__Set exercise__: Count the lines in the items below that contain the word "Open". Reply with the number alone.
/---
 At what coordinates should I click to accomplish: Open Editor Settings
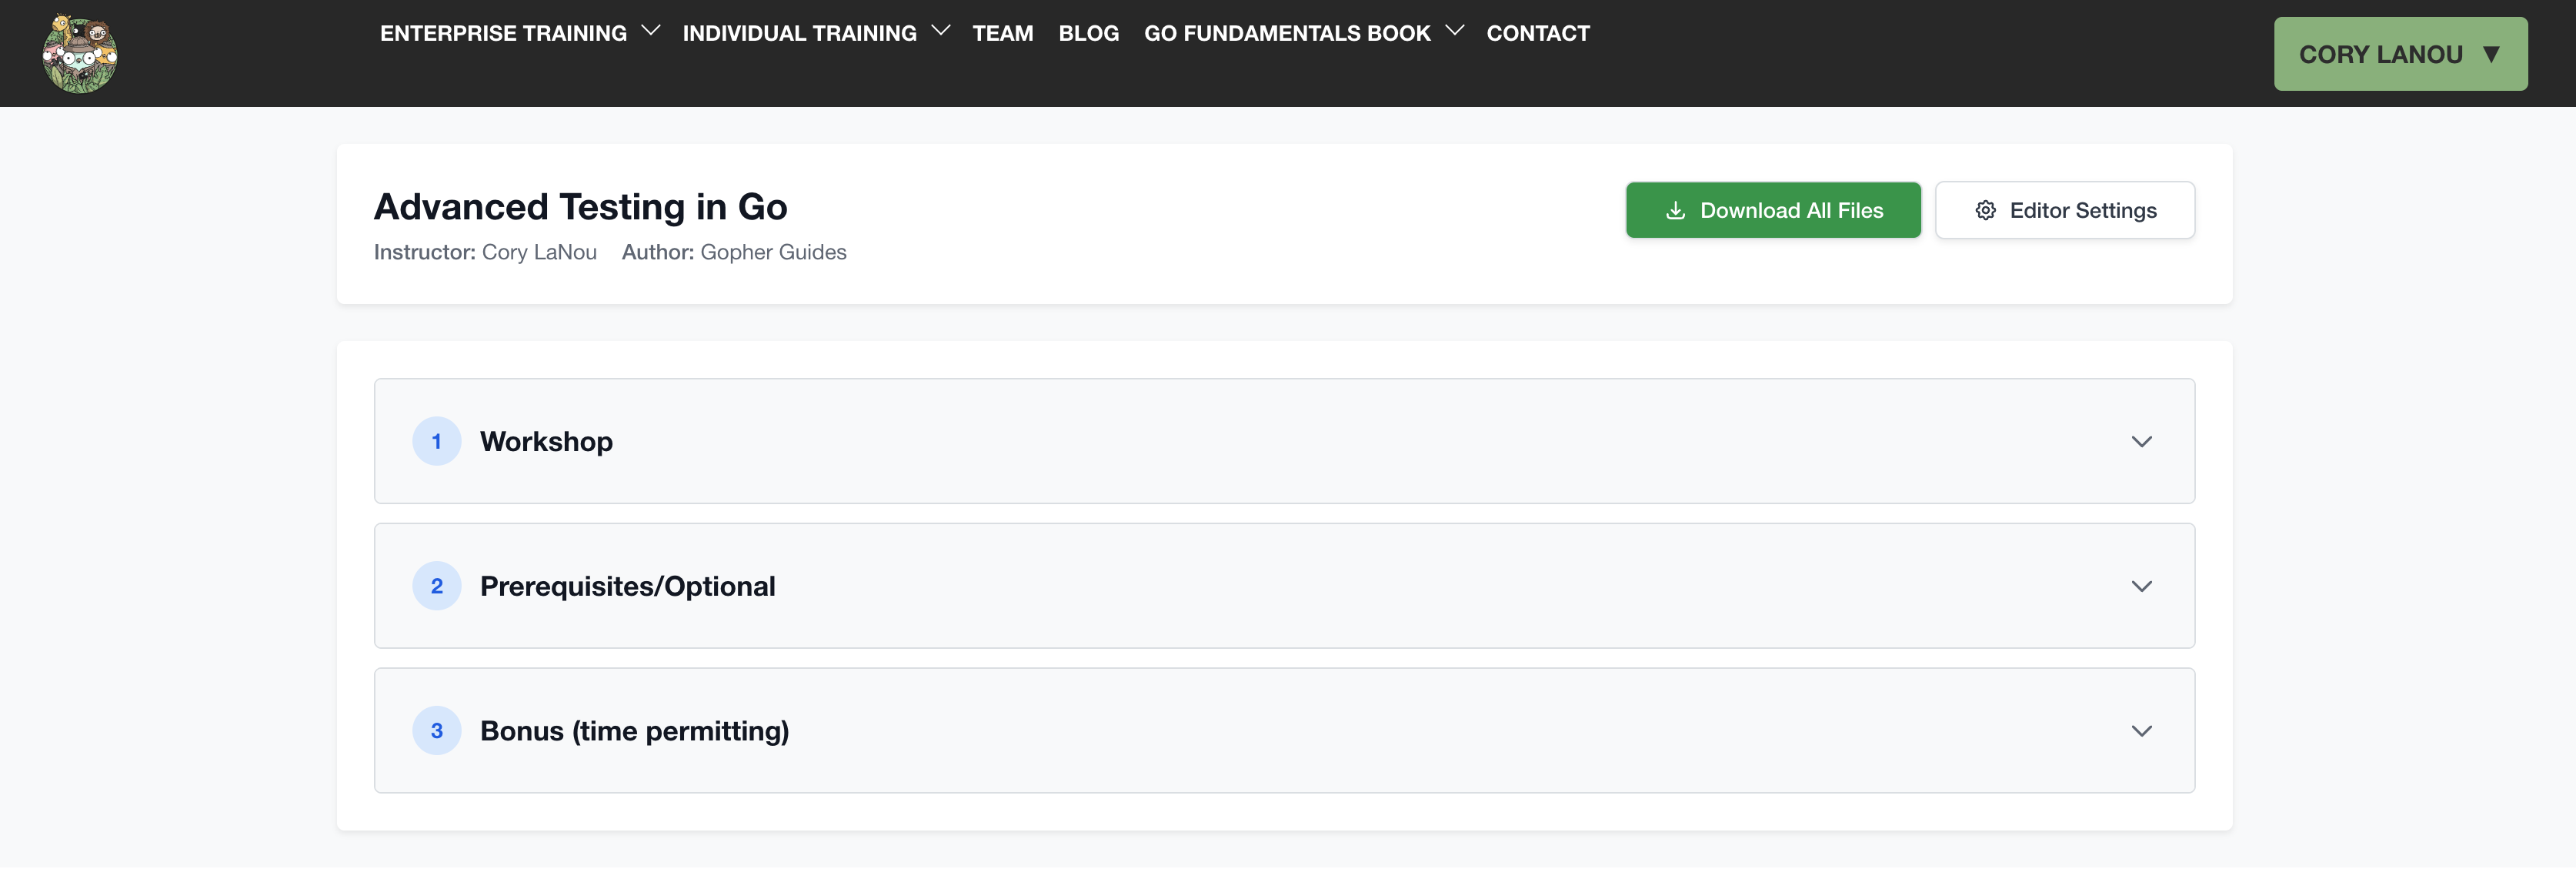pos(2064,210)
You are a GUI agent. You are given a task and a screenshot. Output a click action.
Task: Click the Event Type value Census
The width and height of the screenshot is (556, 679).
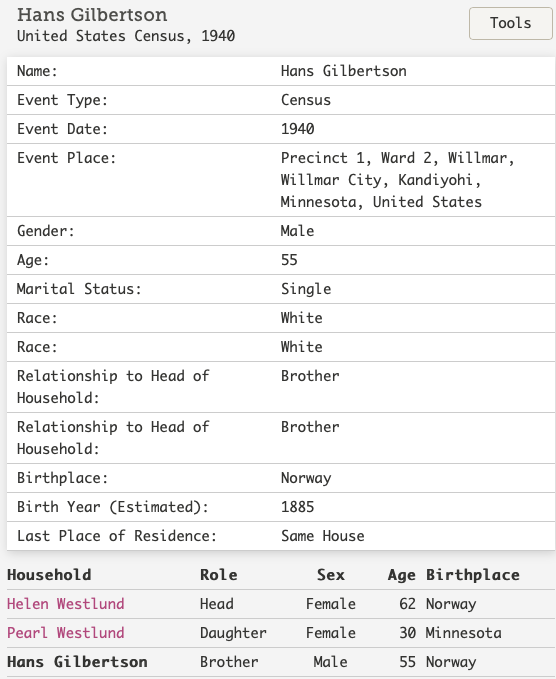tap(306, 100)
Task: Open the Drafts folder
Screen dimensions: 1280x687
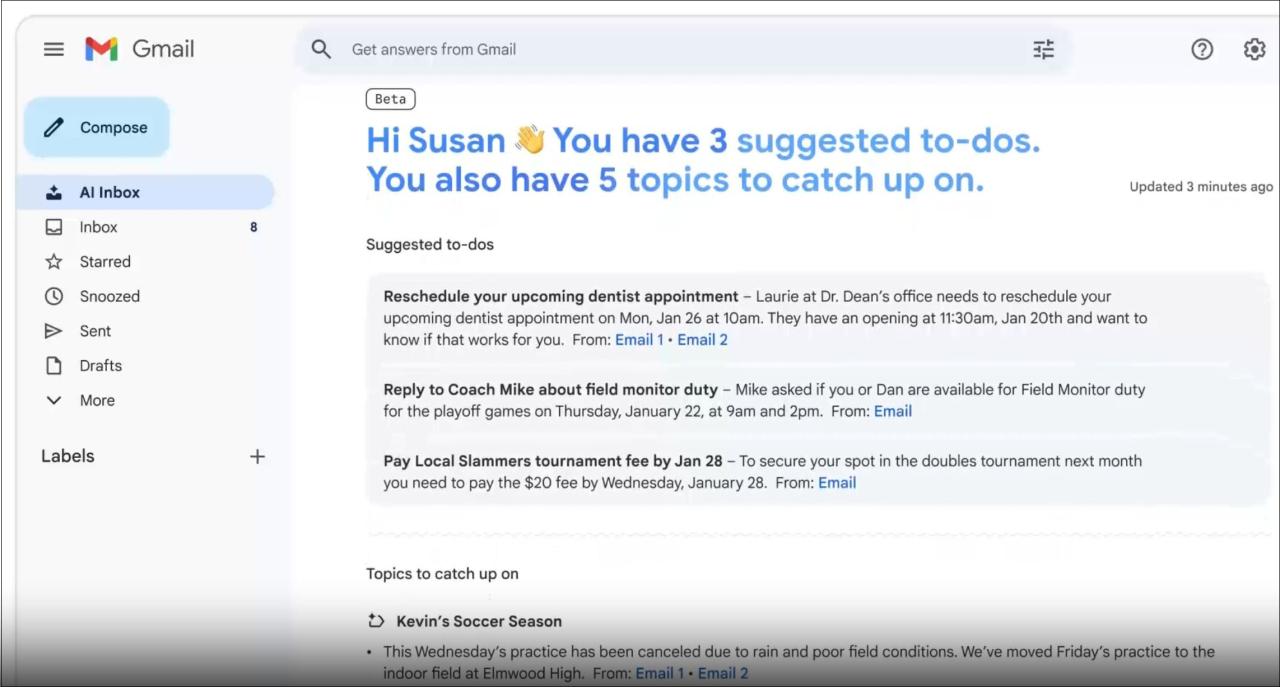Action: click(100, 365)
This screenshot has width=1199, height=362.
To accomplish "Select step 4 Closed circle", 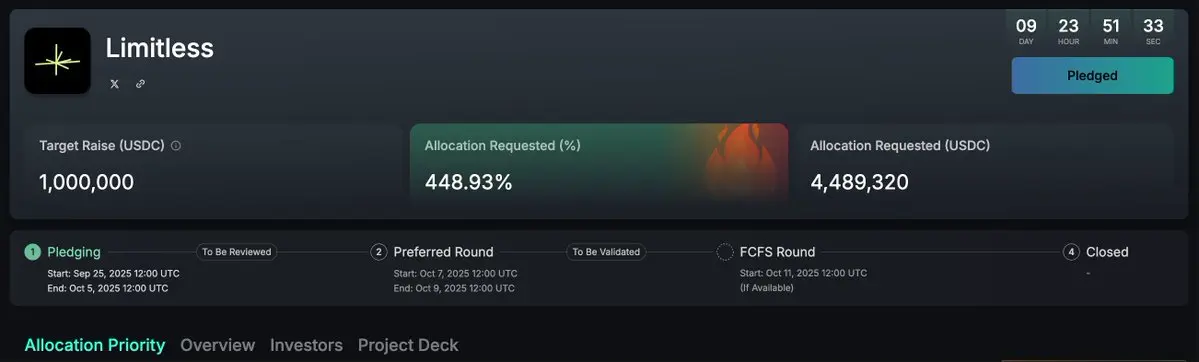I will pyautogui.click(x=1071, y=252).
\---
__Output below__: 2